Every entry must be repeated exactly in the answer.

Task input section start

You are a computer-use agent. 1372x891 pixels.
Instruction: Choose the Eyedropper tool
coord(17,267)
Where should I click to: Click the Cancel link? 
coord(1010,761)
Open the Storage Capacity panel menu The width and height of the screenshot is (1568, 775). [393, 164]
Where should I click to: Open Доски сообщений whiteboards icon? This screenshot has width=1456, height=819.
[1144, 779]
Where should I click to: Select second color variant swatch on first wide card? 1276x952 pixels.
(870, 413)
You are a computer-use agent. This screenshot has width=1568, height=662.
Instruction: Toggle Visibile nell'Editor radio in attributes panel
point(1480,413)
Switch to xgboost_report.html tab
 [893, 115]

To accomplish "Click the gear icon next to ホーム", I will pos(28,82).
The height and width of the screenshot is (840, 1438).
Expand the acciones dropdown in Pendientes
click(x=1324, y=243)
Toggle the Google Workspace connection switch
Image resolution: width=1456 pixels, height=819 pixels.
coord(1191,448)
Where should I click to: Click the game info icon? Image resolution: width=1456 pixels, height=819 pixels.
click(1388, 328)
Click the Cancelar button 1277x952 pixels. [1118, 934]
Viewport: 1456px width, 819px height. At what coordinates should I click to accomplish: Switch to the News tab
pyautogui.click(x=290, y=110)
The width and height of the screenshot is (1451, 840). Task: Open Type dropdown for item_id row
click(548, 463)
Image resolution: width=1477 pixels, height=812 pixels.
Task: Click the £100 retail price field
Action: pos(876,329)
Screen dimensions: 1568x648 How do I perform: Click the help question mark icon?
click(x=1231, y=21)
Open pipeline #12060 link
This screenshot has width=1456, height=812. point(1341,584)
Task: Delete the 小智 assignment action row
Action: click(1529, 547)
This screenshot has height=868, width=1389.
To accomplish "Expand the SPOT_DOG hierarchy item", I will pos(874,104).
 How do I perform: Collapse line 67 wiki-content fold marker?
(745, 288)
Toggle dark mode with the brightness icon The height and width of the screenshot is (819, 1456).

Task input section end

* [Solved exercise]:
You are a computer-use agent. 1372x891 pixels.
Instruction: Choose the Eyedropper tool
coord(17,267)
Where should I click to: Click the Cancel link? 
coord(1010,761)
Open the Storage Capacity panel menu The width and height of the screenshot is (1568, 775). [393, 164]
Where should I click to: Open Доски сообщений whiteboards icon? This screenshot has width=1456, height=819.
[1144, 779]
Where should I click to: Select second color variant swatch on first wide card? 1276x952 pixels.
(870, 413)
You are a computer-use agent. This screenshot has width=1568, height=662.
Instruction: Toggle Visibile nell'Editor radio in attributes panel
point(1480,413)
Switch to xgboost_report.html tab
 [893, 115]

To accomplish "Click the gear icon next to ホーム", I will pos(28,82).
The height and width of the screenshot is (840, 1438).
Expand the acciones dropdown in Pendientes
click(x=1324, y=243)
Toggle the Google Workspace connection switch
Image resolution: width=1456 pixels, height=819 pixels.
coord(1191,448)
Where should I click to: Click the game info icon? Image resolution: width=1456 pixels, height=819 pixels.
click(1388, 328)
Click the Cancelar button 1277x952 pixels. [1118, 934]
Viewport: 1456px width, 819px height. At what coordinates should I click to accomplish: Switch to the News tab
pyautogui.click(x=290, y=110)
The width and height of the screenshot is (1451, 840). Task: Open Type dropdown for item_id row
click(548, 463)
Image resolution: width=1477 pixels, height=812 pixels.
Task: Click the £100 retail price field
Action: pos(876,329)
Screen dimensions: 1568x648 How do I perform: Click the help question mark icon?
click(x=1231, y=21)
Open pipeline #12060 link
This screenshot has width=1456, height=812. point(1341,584)
Task: Delete the 小智 assignment action row
Action: click(1529, 547)
This screenshot has height=868, width=1389.
To accomplish "Expand the SPOT_DOG hierarchy item", I will pos(874,104).
 How do I perform: Collapse line 67 wiki-content fold marker?
(745, 288)
Toggle dark mode with the brightness icon The height and width of the screenshot is (819, 1456).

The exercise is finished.